Le pouvoir d'achat reste une question brûlante pour la plupart des Français. Sondage après sondage, les résultats montrent que ce thème demeure en tête des priorités de l'opinion publique alors que les bombes russes continuent de pleuvoir en Ukraine et que les compteurs de la crise sanitaire s'affolent à nouveau.

A moins d'un mois de la présidentielle, les syndicats ont appelé à battre le pavé ce jeudi partout en France pour demander une revalorisation des salaires et des retraites. Il faut dire que les conséquences du choc inflationniste sur le porte-monnaie des Français sont déjà extrêmement visibles. Même si les prix du pétrole ont commencé à marquer le pas depuis le début de la semaine, la perspective d'un conflit à rallonge laisse présager des niveaux de prix encore élevés pendant encore de longs mois.

Dans ce contexte brouillé, l'observatoire français des conjonctures économiques (OFCE) a dressé un bilan très détaillé de l'évolution du pouvoir d'achat sous le quinquennat Macron. "Le quinquennat a été heurté par plusieurs crises et la hausse des prix de l'énergie. Cette étude n'est pas exhaustive car elle ne prend pas en compte les conséquences de la guerre en Ukraine. Dans les évolutions macroéconomiques, il y a des effets liés à la conjoncture internationale et d'autres liés aux décisions du président. Ce n'est pas forcément évident de faire toujours des distinctions", a déclaré l'économiste de l'OFCE Mathieu Plane lors d'un point presse.

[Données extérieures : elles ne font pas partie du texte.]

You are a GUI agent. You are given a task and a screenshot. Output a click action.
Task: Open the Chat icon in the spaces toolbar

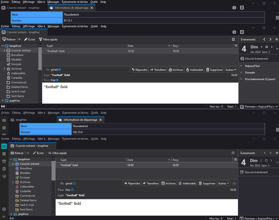point(4,176)
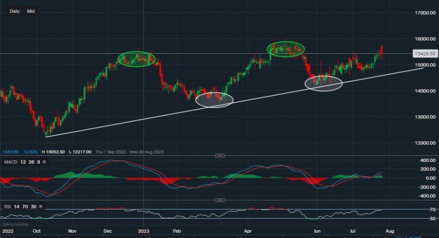Image resolution: width=439 pixels, height=238 pixels.
Task: Click the Aug label on time axis
Action: pos(389,230)
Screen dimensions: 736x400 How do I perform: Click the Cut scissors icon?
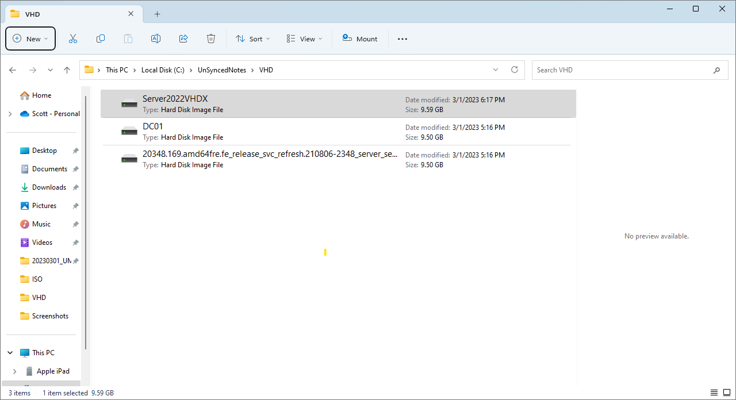pyautogui.click(x=73, y=39)
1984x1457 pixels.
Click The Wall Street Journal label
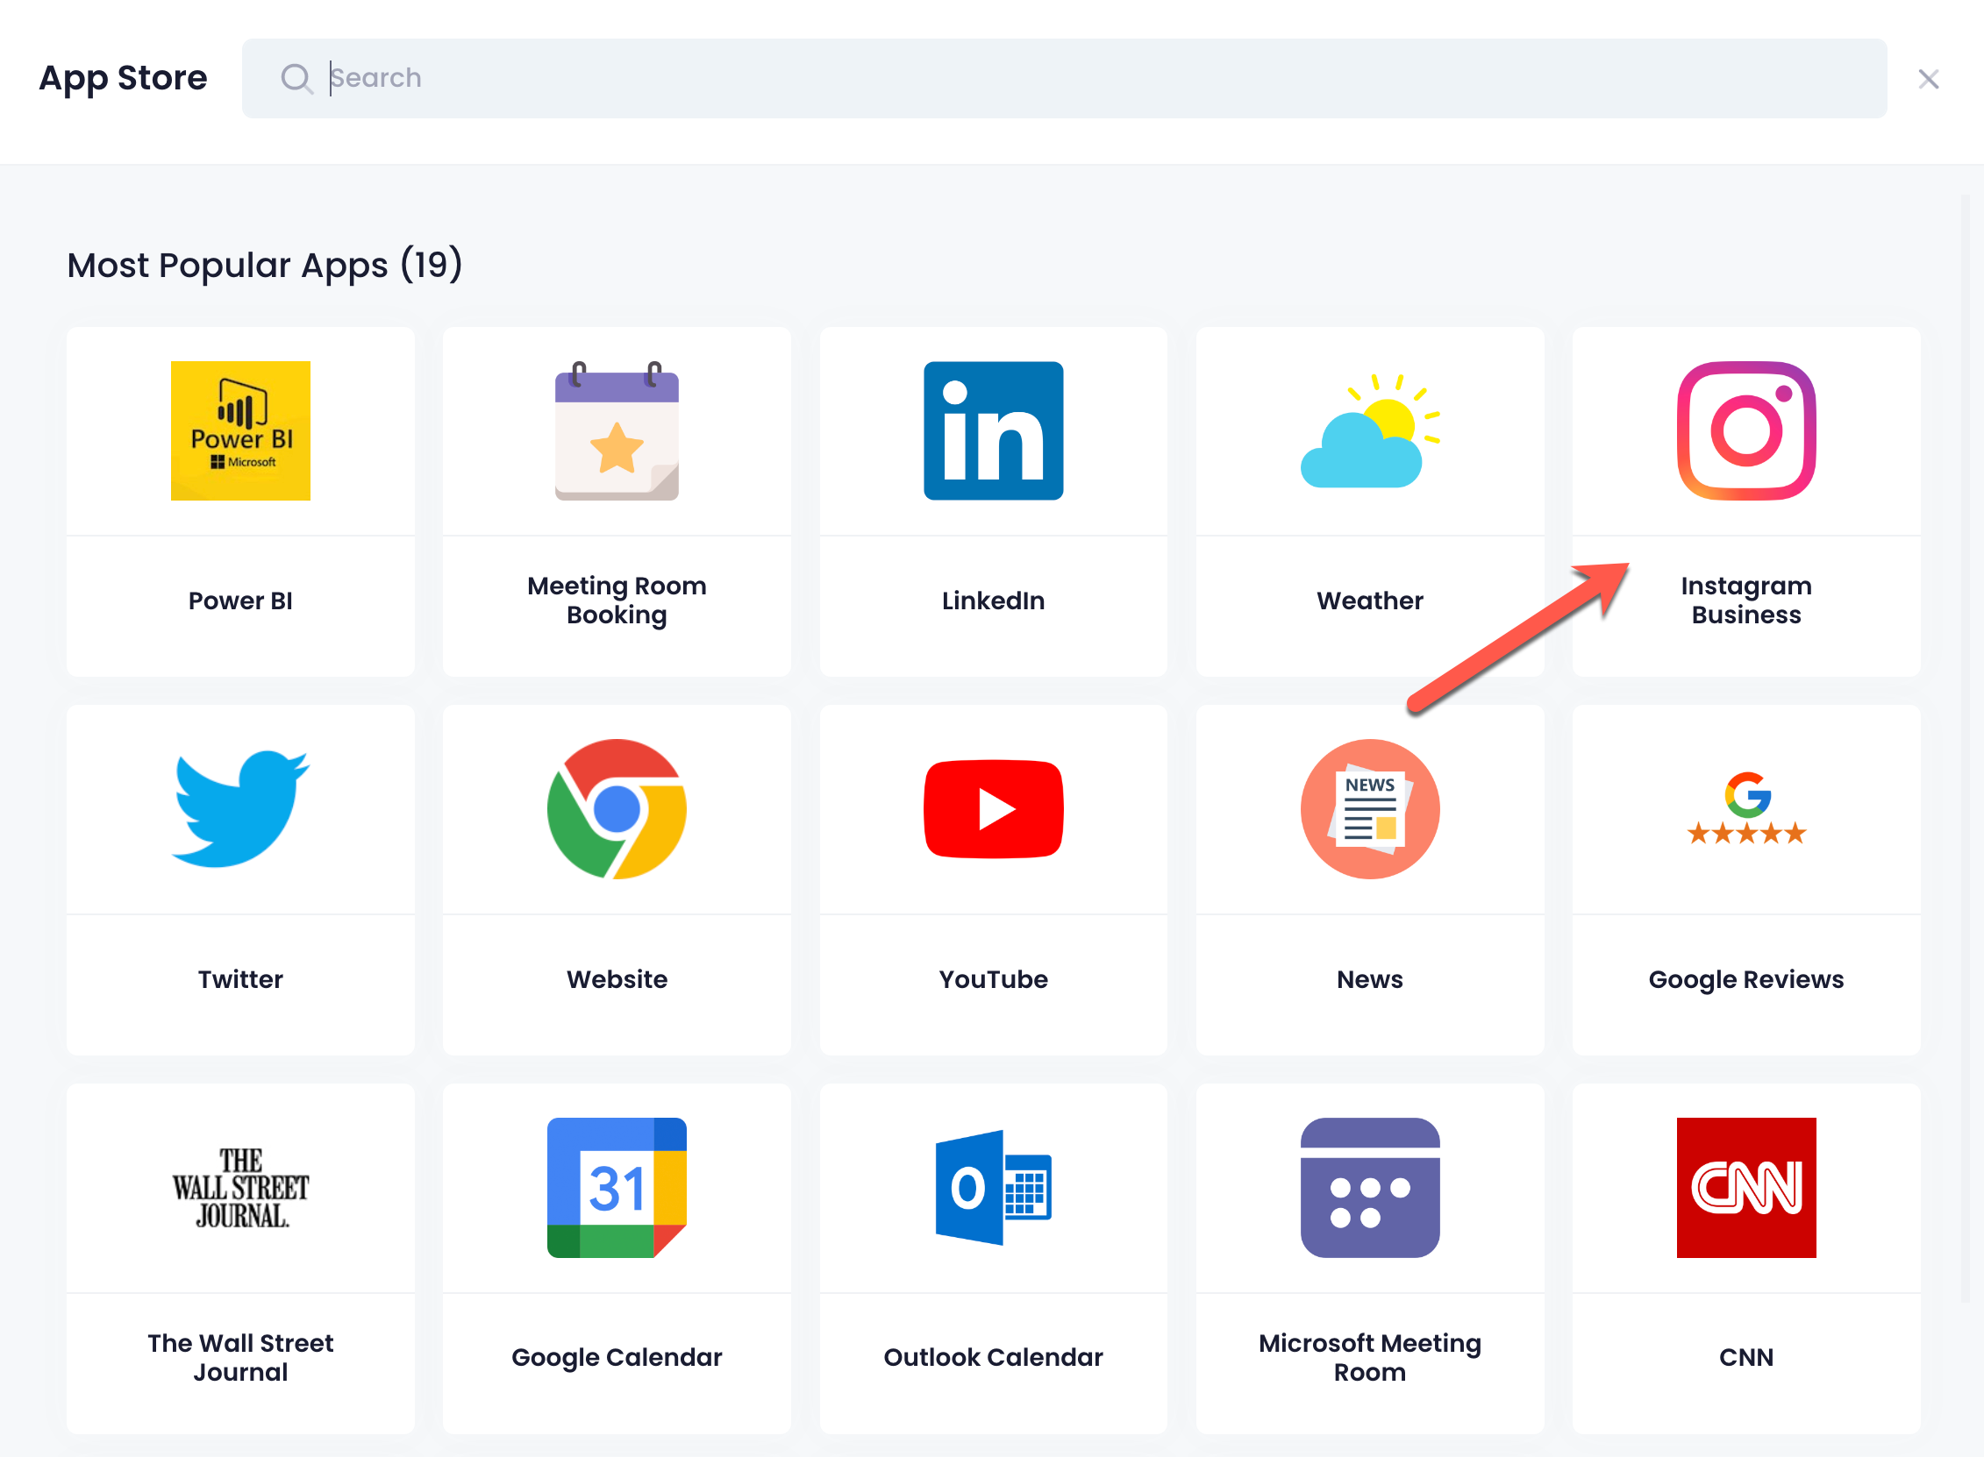pyautogui.click(x=240, y=1357)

Un gain de pouvoir d'achat de 0,9% par an, soit 300 euros

Les Français ont connu un gain de pouvoir d'achat d'environ 300 euros par an en moyenne entre 2017 et 2021 selon les calculs des économistes, ce qui correspond à une hausse de 0,9% chaque année. A titre de comparaison, la moyenne sur les 30 dernières années est de 0,95% chaque année. Emmanuel Macron qui a dévoilé son programme pour l'élection présidentielle ce jeudi 17 mars présente de meilleurs résultats que Nicolas Sarkozy (0,2% par an) et François Hollande (0,1% par an) malgré les effets potentiellement délétères de la pandémie sur la pauvreté et les inégalités. Le virage amorcé à la suite de la crise des "gilets jaunes" et les mesures du "quoi qu'il en coûte" ont permis de préserver le porte-monnaie des Français.

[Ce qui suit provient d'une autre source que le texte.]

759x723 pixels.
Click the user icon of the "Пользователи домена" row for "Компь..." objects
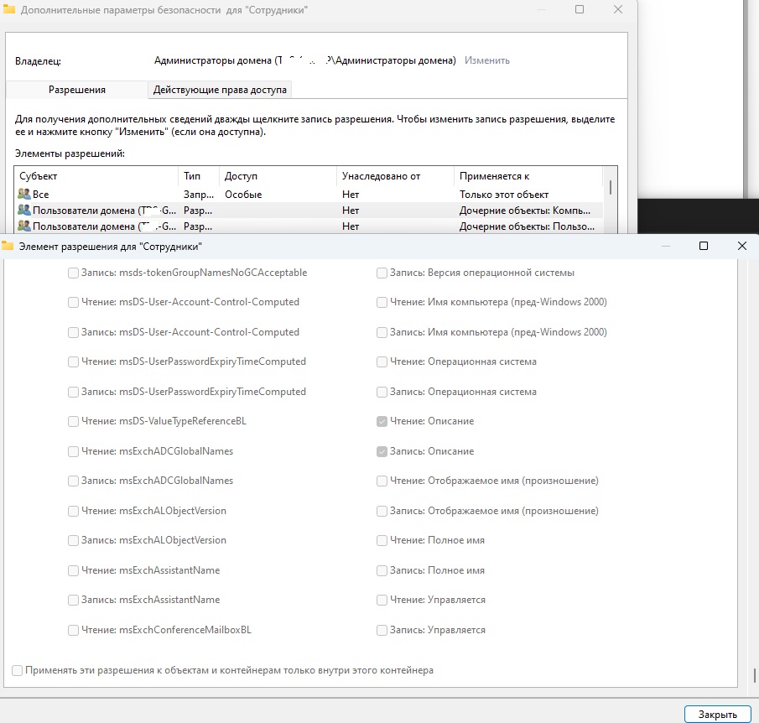(x=23, y=211)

En revanche, ces gains demeurent bien inférieurs à la forte croissance des années 1995-20022 sous le premier mandat de Jacques Chirac (1,9% par an) alors marqué par la cohabitation avec la gauche du Premier ministre Lionel Jospin. "Il y a eu des périodes de fortes hausses entre 1997 et 2007. Il y a eu le double choc de la crise de 2007 et celui de l'austérité budgétaire. Depuis 2016, il y a une nouvelle dynamique", ajoute Mathieu Plane.

Les auteurs de la note rappellent néanmoins que si les gains de pouvoir d'achat ont été bien plus faibles pendant la précédente mandature, "la trajectoire des déficits publics est très différente durant les deux quinquennats. Au cours du mandat de F. Hollande, le déficit public s'est réduit de 2,7 points de PIB alors qu'entre le deuxième trimestre 2017 et la fin 2021, celui-ci s'est accru de 2,2 points de PIB".

Une hausse du pouvoir d'achat dopée par les revenus du travail

Au regard des précédents mandats, une bonne partie de la hausse du pouvoir d'achat sous le quinquennat Macron s'explique par une augmentation des revenus issus du travail. "Durant le quinquennat d'Emmanuel Macron, les revenus du travail nets de cotisations sociales payées par les ménages ont contribué à accroître le pouvoir d'achat par unité de consommation de 248 euros par an. Si l'on inclut la hausse de la CSG (contribution sociale généralisée), qui n'est pas comptabilisée comme une cotisation mais comme un impôt sur le revenu dans les comptes nationaux, ce gain est de l'ordre de 160 euros par an et par unité de consommation", résument les experts.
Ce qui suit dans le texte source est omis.